My first job in foodservice was at the Hotel del Coronado in San Diego as a banquet busboy. It gave me a good taste of the hard work it took in hospitality: the setup, the demand.

I had a successful career as a commercial real estate broker. With a little money saved, I started a marketing firm for hospitality businesses. I just caught the bug; it’s what I wanted to do. I’ve always liked to roll my sleeves up and get dirty. We later built the consulting arm of FK Restaurants & Hospitality and started working with bigger companies, Michelin-star chefs, corporations, and hotel groups.

I took over a project at a blues nightclub that was in bankruptcy, and it led me to open my first restaurant, First Crush Wine Bar, which then led to another restaurant, Fish & Farm. Through that, I met my Asian Box business partners. When fine dining hit the tank in the recession, we decided to create a hospitality-, chef-driven brand, and that’s how we started Asian Box. People wanted better-for-you food at a more reasonable price point. There were no new Asian restaurants that were positioning themselves as a lifestyle concept, using authentic ingredients but not being preachy about being healthy. Better Asian food just means better ingredients. Our food is made from scratch with our Vietnamese chef’s family recipes. We created Asian Box because we were selfish. We wanted healthy Asian food that was authentic.

We always wanted to be in the restaurant game; we never wanted to leave the game, but we just didn’t want to be in fine dining anymore. We love fine dining, but we didn’t want to play in it anymore. We wanted to play in the sandbox of fast casual/fine casual, so we took the ethos and the touch points that we had in fine dining and brought them to Asian Box.

We’re opening stores in the Bay Area and Los Angeles. We’ll stay on the West Coast for right now, but we do have some feelers out in New York and some other places. The goal is not growth for growth. The goal is growth that makes sense, and that’s why we’re at the stage we’re at.


What’s your favorite menu item at Asian Box?

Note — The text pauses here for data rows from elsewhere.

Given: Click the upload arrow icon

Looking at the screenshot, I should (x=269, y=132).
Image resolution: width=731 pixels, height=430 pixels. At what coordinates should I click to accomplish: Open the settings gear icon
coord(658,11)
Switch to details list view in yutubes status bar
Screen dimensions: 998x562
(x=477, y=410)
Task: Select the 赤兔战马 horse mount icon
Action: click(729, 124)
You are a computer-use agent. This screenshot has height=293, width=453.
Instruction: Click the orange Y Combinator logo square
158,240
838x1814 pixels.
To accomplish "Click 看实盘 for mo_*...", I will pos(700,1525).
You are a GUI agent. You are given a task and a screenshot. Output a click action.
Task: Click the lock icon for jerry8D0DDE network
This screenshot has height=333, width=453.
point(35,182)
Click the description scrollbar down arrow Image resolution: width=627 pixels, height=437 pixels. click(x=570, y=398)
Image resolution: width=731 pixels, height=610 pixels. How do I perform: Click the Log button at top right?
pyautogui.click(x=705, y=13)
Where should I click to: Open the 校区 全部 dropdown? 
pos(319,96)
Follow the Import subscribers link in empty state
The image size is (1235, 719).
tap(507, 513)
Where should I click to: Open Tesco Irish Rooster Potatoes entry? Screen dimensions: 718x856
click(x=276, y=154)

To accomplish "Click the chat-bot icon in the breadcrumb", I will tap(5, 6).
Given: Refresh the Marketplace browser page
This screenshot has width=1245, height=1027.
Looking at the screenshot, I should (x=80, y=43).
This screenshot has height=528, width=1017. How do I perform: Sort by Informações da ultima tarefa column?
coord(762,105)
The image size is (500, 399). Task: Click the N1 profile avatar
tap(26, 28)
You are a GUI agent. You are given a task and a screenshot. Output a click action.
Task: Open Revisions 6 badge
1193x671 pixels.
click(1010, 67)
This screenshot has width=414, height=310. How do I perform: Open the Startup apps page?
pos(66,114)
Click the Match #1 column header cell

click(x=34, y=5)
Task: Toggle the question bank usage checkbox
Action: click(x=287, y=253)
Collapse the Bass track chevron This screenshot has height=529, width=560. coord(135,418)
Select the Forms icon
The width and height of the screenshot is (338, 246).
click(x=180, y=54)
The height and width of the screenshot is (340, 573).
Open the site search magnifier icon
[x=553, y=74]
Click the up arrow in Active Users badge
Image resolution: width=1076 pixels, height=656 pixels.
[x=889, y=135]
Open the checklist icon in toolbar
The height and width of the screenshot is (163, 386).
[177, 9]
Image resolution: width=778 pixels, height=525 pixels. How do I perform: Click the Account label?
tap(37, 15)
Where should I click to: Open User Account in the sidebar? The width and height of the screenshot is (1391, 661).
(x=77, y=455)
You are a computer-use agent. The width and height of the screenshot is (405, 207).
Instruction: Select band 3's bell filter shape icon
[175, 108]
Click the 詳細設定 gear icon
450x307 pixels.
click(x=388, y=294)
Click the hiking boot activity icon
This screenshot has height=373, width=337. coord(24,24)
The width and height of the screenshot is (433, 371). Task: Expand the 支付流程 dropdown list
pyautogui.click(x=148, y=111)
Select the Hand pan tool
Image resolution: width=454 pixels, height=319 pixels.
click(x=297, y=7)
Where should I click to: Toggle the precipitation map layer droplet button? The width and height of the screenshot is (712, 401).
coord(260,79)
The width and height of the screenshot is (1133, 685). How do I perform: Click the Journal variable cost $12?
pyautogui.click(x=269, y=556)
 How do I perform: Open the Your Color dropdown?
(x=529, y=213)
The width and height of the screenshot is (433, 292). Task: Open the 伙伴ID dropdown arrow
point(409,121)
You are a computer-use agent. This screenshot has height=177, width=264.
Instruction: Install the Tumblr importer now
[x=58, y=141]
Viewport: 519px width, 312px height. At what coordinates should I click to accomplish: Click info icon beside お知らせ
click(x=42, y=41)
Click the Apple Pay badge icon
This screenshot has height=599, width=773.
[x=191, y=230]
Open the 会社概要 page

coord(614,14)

I’m a huge meat eater and I’m a hunter, but I love the Garden Box—extra tofu, extra curry, all the toppers, a little crunch texture, and a little sriracha added to it.

What’s your favorite restaurant or type of food, excluding Asian Box?

I’m a real sucker for handcrafted, homemade pastas.

What are some of your interests outside of the business?

I’m a live music freak; I will see live music anywhere. My 10- and 12-year-old daughters are huge passions of mine.

Who has inspired you as a leader?

Danny Meyer, Richard Branson, Reid Hoffman (cofounder of LinkedIn).

What is the best piece of advice you think quick-service executive should hear?

You need to have a well-thought-out plan; you cannot wing it in this industry. If you’re going to create a brand, you also have to create a plan. Each and every item matters from day one. Everything you do, you’re accountable for.